Therapeutic potential of CDK inhibitor NU2058 in androgen-independent prostate cancer

Antiandrogens are initially effective in controlling prostate cancer (CaP), the second most common cancer in men, but resistance, associated with the loss of androgen-regulated cell cycle control, is a major problem. At present there is no effective treatment for androgen-independent prostate cancer ( AIPC). Cellular proliferation is driven by cyclin-dependent kinases (CDKs) with kinase inhibitors (for example, p27) applying the breaks. We present the first investigation of the therapeutic potential of CDK inhibitors, using the guanine-based CDK inhibitor NU2058 (CDK2 IC50=17 mu M, CDK1 IC50 26 mu M), in comparison with the antiandrogen bicalutamide ( Casodex) in AIPC cells.

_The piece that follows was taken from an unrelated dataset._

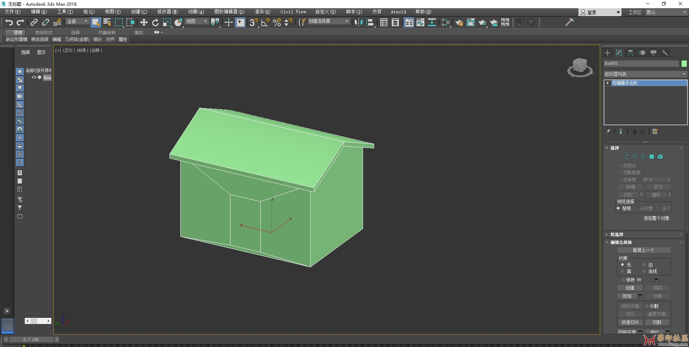This screenshot has height=347, width=689.
Task: Click the 快速切片 button
Action: pos(630,322)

A panel of AIPC cells was found to be resistant to Casodex-induced growth inhibition, but with the exception of PC3 (GI(50)=38 mu M) and CWR22Rv1 (GI(50)=46 mu M) showed similar sensitivity to NU2058 (GI(50)=10-17 mu M) compared to androgen-sensitive LNCaP cells (GI(50)=15 mu M). In LNCaP cells and their Casodex-resistant derivative, LNCaP-cdxR, growth inhibition by NU2058 was accompanied by a concentration-dependent increase in p27 levels, reduced CDK2 activity and pRb phosphorylation, a decrease in early gene expression and G1 cell cycle phase arrest in both cell lines. In response to Casodex, there were similar observations in LNCaP cells ( GI(50)=6 +/- 3 mu M Casodex) but not in LNCaP-cdxR cells (GI(50)=24 +/- 5 lM Casodex).